Dataset records:
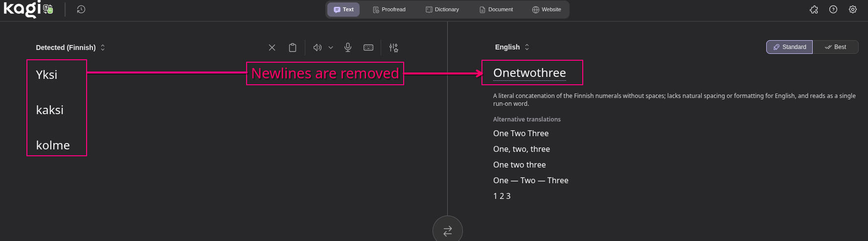This screenshot has width=868, height=241.
Task: Open the translation history icon
Action: click(81, 9)
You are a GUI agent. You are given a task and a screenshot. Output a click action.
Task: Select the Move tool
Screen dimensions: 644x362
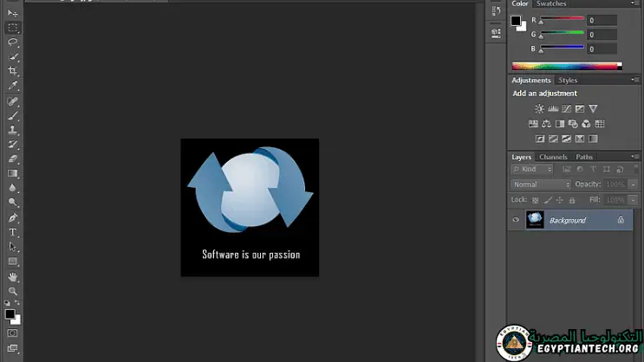click(13, 14)
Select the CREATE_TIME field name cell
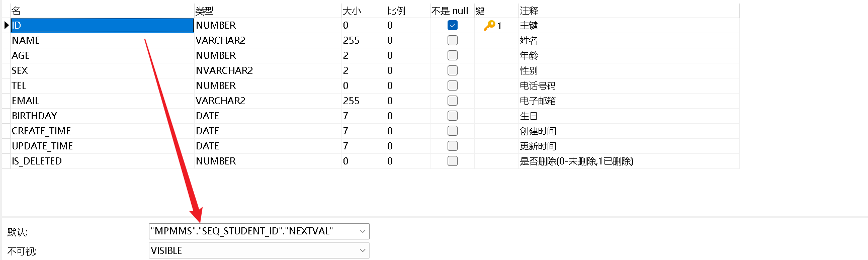The width and height of the screenshot is (868, 260). [102, 131]
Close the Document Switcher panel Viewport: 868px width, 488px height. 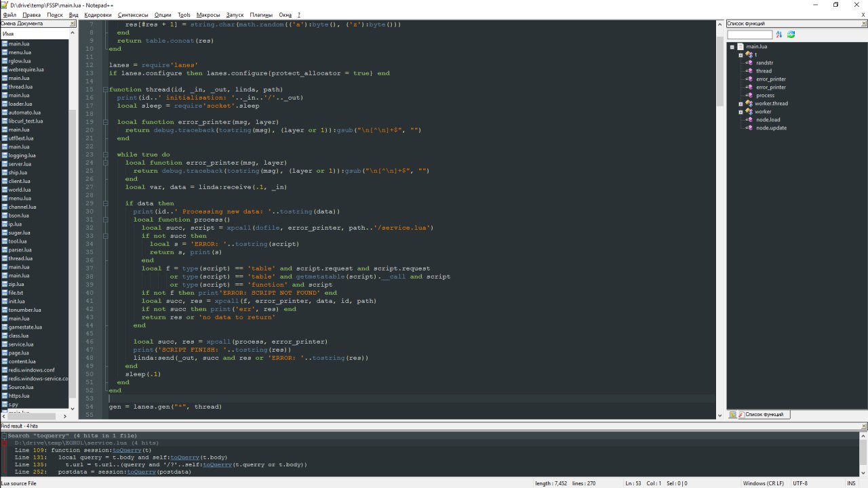[x=73, y=24]

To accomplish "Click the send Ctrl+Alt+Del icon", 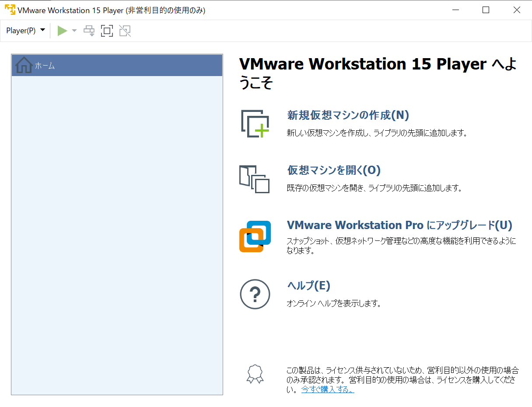I will pyautogui.click(x=89, y=31).
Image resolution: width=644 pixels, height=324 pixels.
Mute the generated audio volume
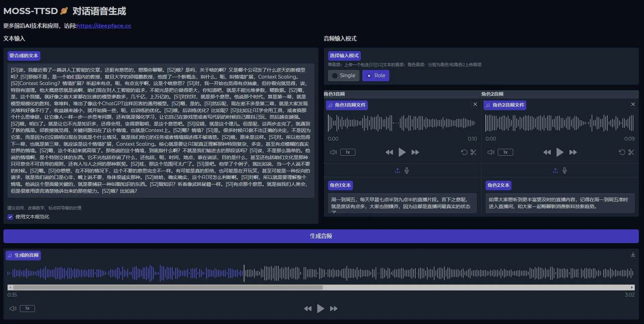click(x=13, y=309)
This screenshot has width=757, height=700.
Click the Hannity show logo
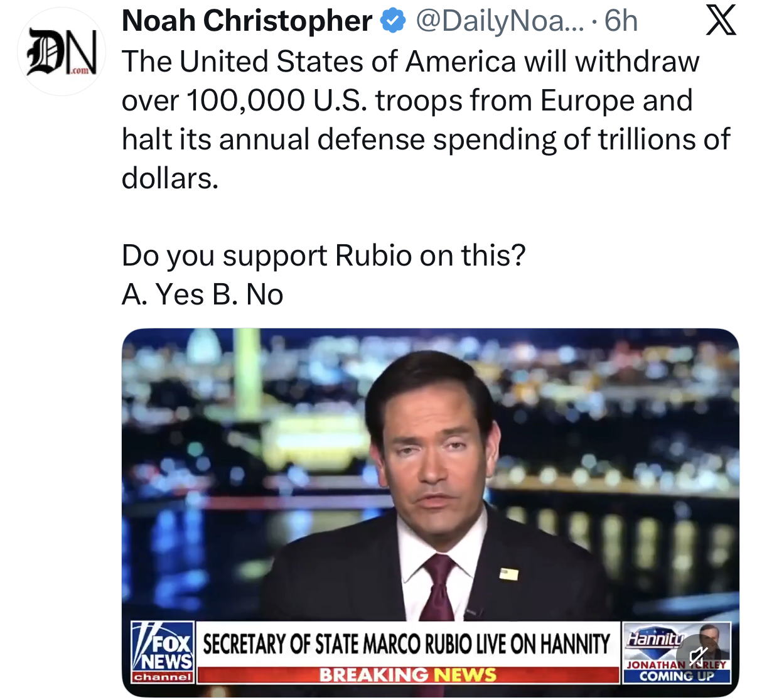tap(655, 639)
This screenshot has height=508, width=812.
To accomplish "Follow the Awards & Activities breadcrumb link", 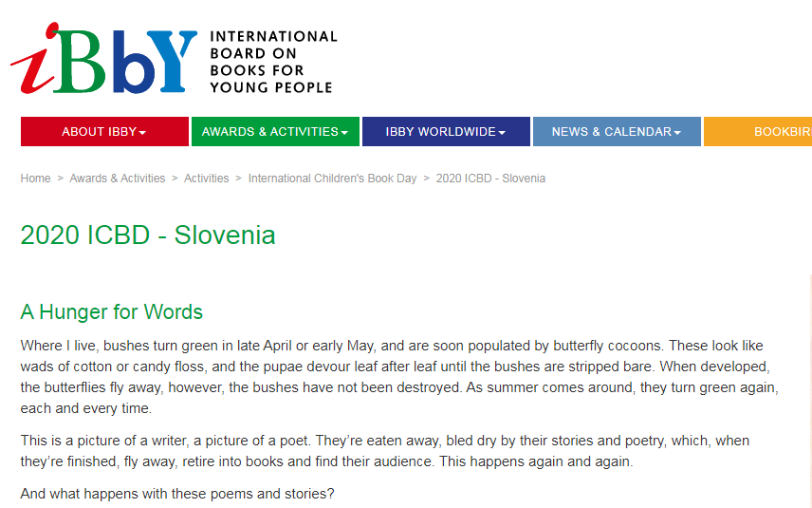I will (x=118, y=179).
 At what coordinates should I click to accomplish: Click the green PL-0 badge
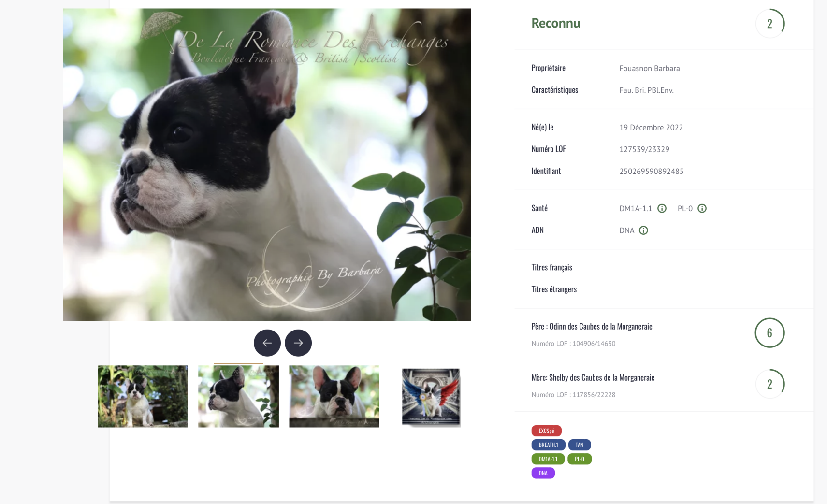[x=580, y=459]
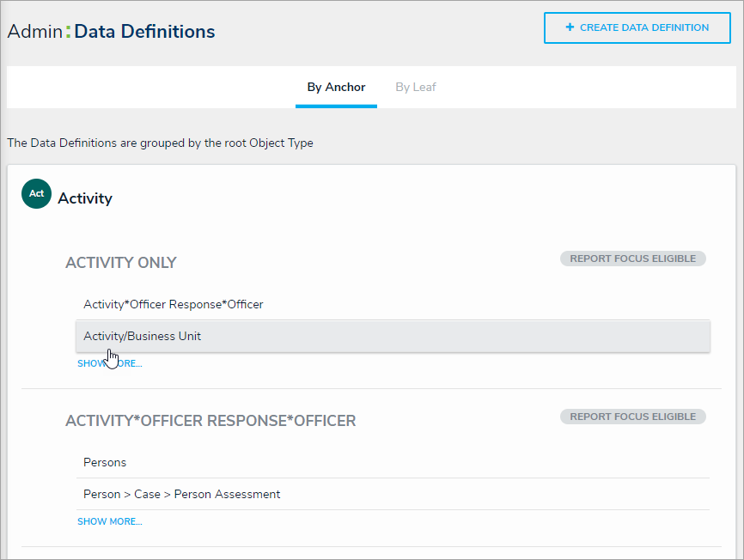Click the ACTIVITY ONLY section heading

pyautogui.click(x=121, y=263)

**EXERCISE OBJECTIVE:**
The output must match, line for line, the span from the line containing "At what coordinates" through the end of the data, with the pictures removed.

**TASK RESPONSE:**
 At what coordinates should I click to accomplish: Click the green PL-0 badge
[x=580, y=459]
Click the ACTIVITY ONLY section heading

pyautogui.click(x=121, y=263)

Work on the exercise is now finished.